Indeed, it is possible that Trump sees similarities between his own leadership and Modi’s. India’s citizenship law, which opponents claim discriminates against Muslims, is eerily similar to the American travel ban on those from selected Muslim-majority countries, which has drawn similar criticisms. Both, while controversial, have amassed huge support from each leaders’ base.
Trump appears drawn to world leaders that he calls “controversial,” and others call “anti-democratic” and “xenophobic”. When Trump met Viktor Orban, Hungary’s far-right prime minister, for example, he shrugged off complaints that the meeting essentially rewarded the erosion of democracy in Hungary that has taken place under Orban’s watch, instead congratulating the prime minister for a “tremendous job”.
On the world’s more overtly authoritarian dictators like Russia’s Vladimir Putin and North Korea’s Kim Jong-un, Trump has lavished similar praise. He famously called Putin a “terrific person” at last year’s G20 summit. Of Kim, Trump said “we met and we liked each other from day one”.
In meeting and praising these leaders, whose anti-democratic policies hugely restrict the freedom of their populations, Trump is not just giving them a legitimacy that they do not deserve, he is supporting a new, anti-democratic challenge to the world order.
Modi, addressing a press conference on Tuesday, said of Trump: “At the global level, our relationship is dependent on the similar democratic values we share.” In fact, the strong personal rapport between the two leaders is buoyed by their embrace of the populist strongman’s leadership playbook.
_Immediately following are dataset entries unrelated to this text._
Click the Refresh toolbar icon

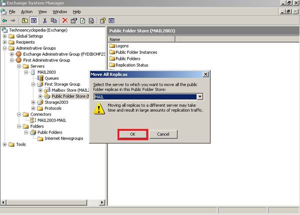pos(82,20)
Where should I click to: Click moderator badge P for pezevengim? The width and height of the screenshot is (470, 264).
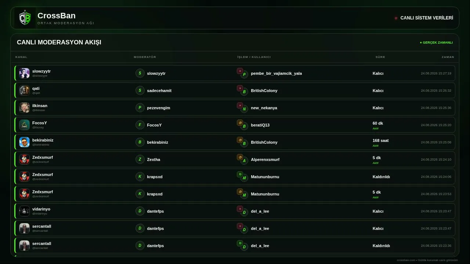tap(140, 107)
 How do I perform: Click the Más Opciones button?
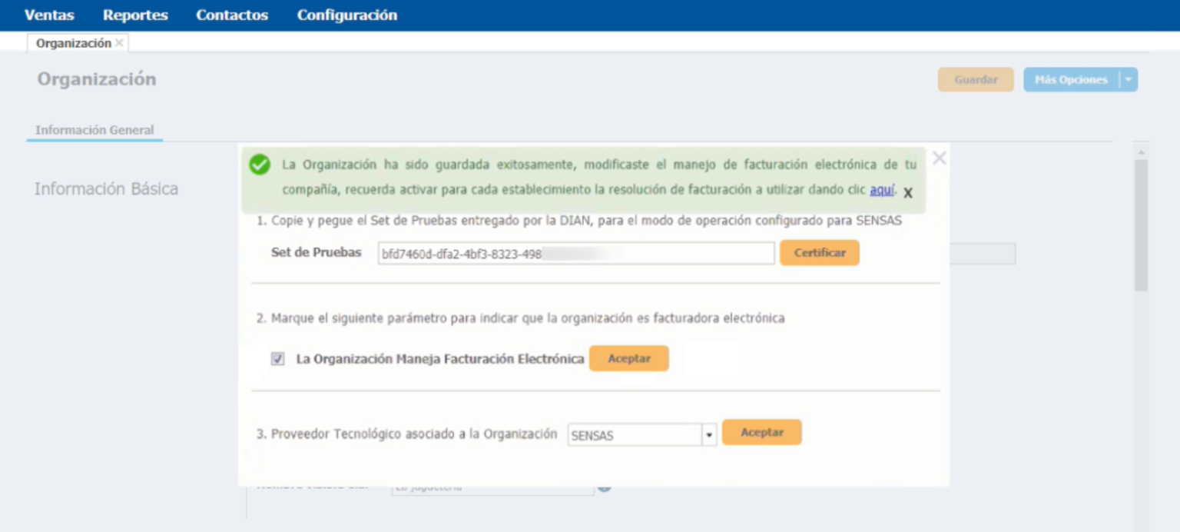pyautogui.click(x=1071, y=80)
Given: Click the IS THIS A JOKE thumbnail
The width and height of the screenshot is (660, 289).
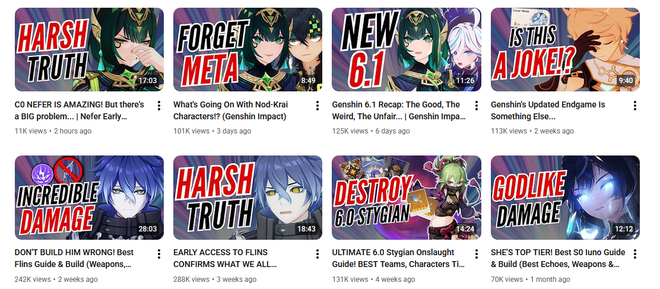Looking at the screenshot, I should coord(565,50).
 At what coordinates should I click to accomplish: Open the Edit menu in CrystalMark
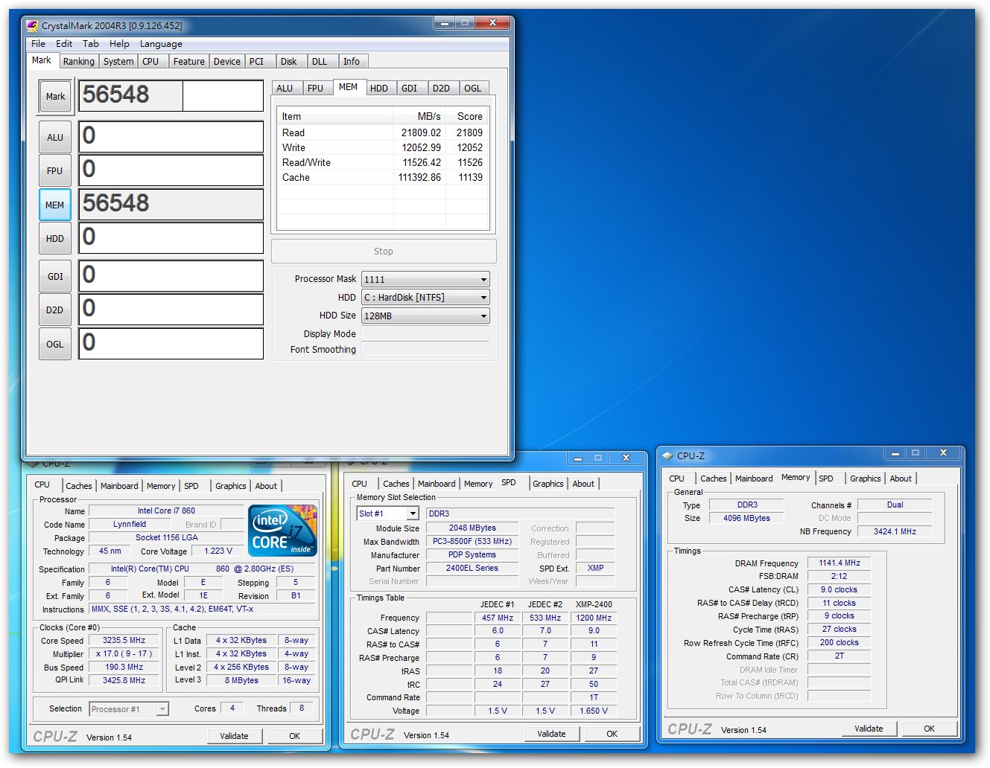click(64, 44)
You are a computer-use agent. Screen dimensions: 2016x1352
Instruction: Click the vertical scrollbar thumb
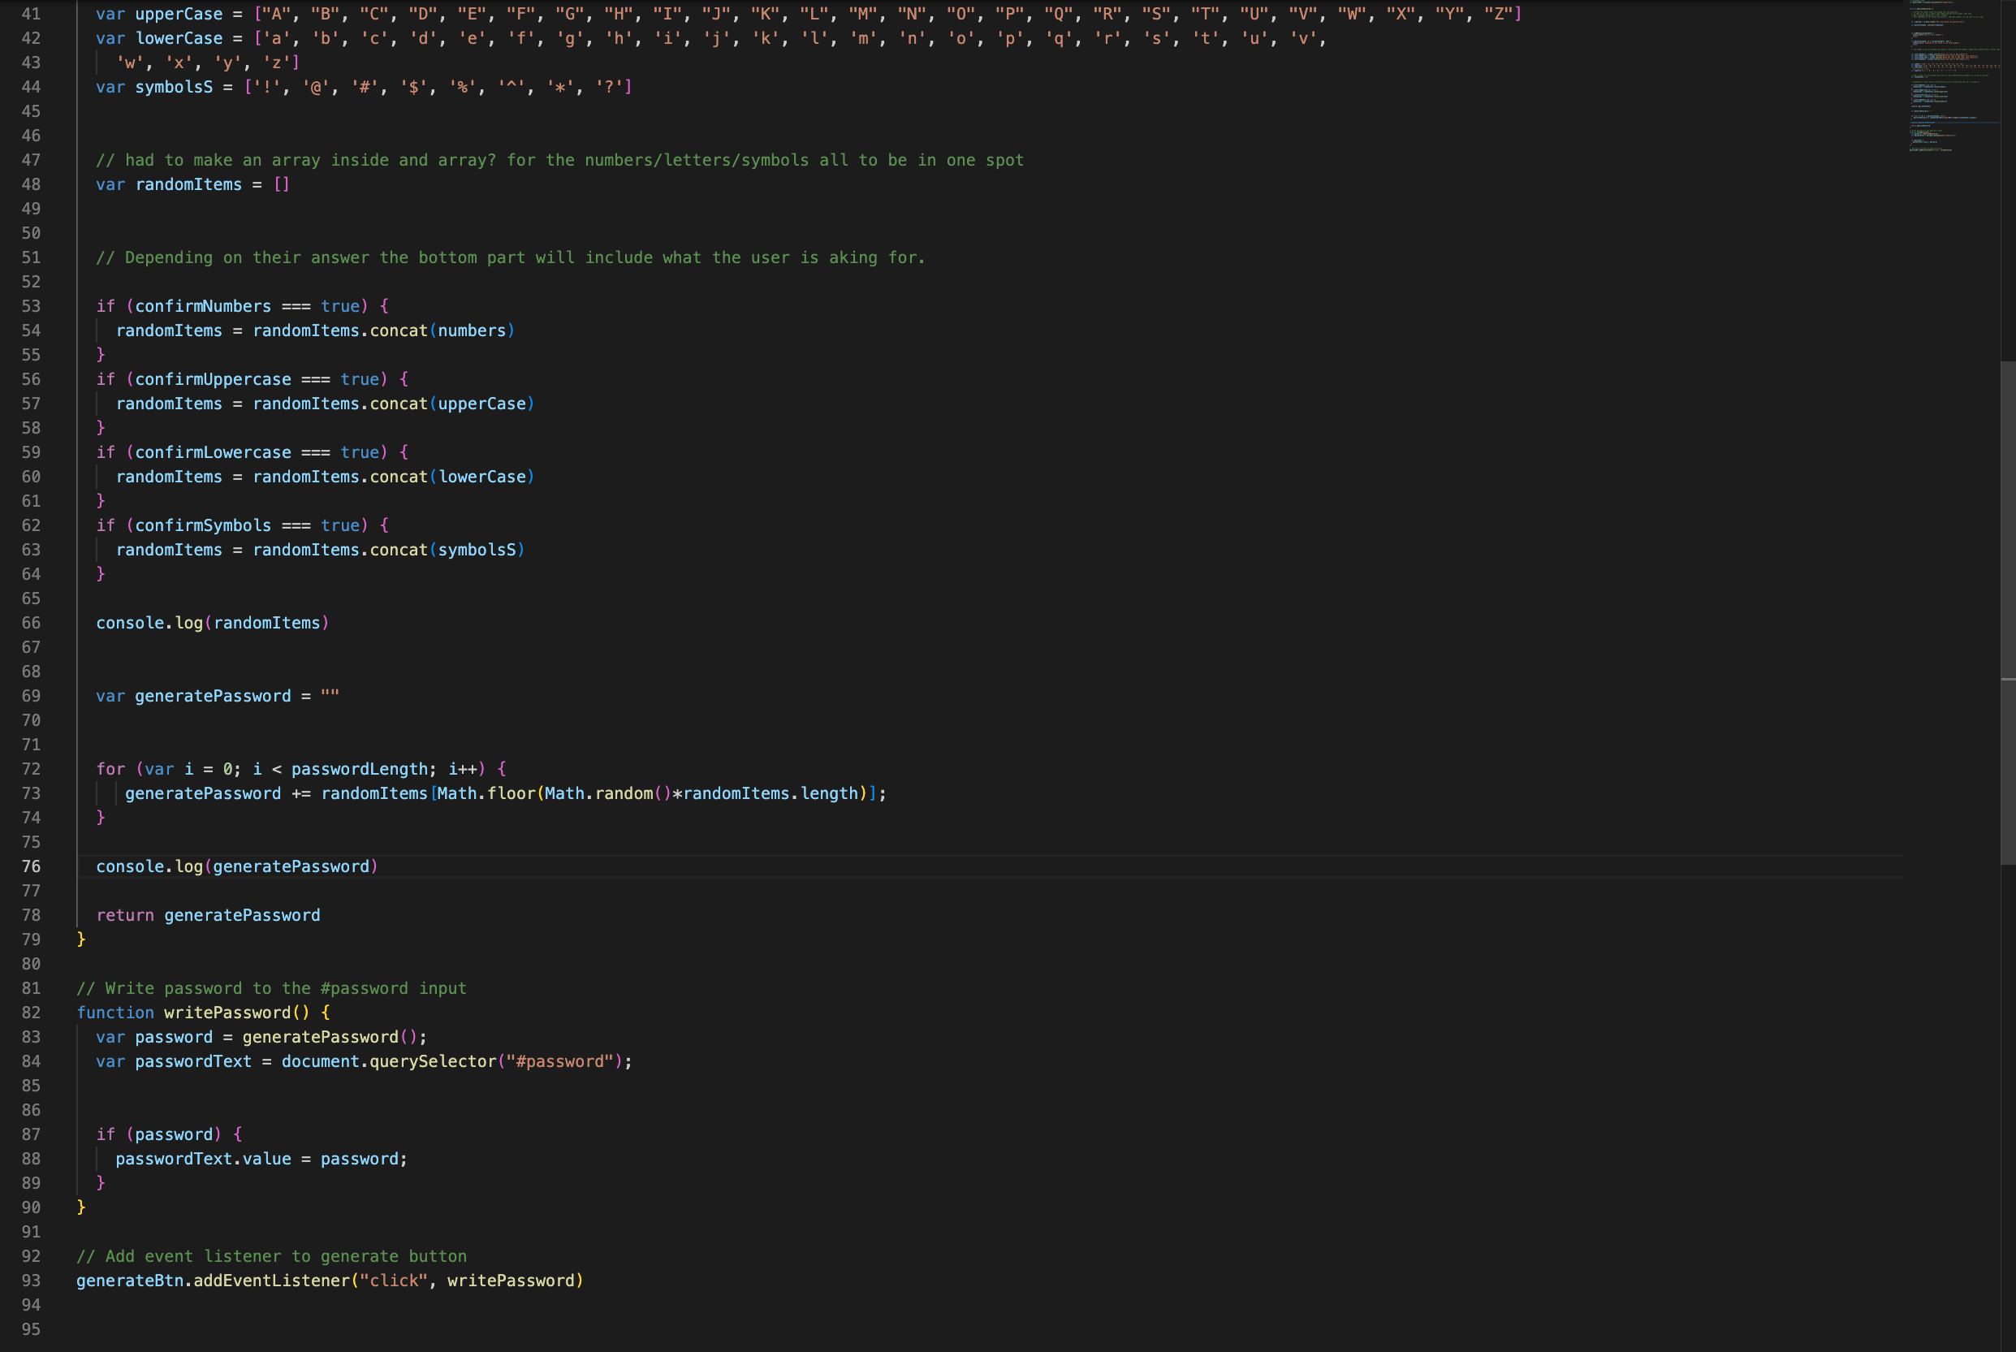tap(2007, 612)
Trump’s club of strongmen leaders spells trouble for the world order and the problems it faces in the 2020s. Modi, Orban and Putin have all exhibited varying levels of climate change denial, for example, which will make the kind of international action necessary to prevent the worst effects of climate change – already a tall order – near impossible.
In the post-Cold War era, the US has played the role of the “global policeman,” supporting states in democratic transition and chastising regimes that risked backsliding. It now risks doing the opposite.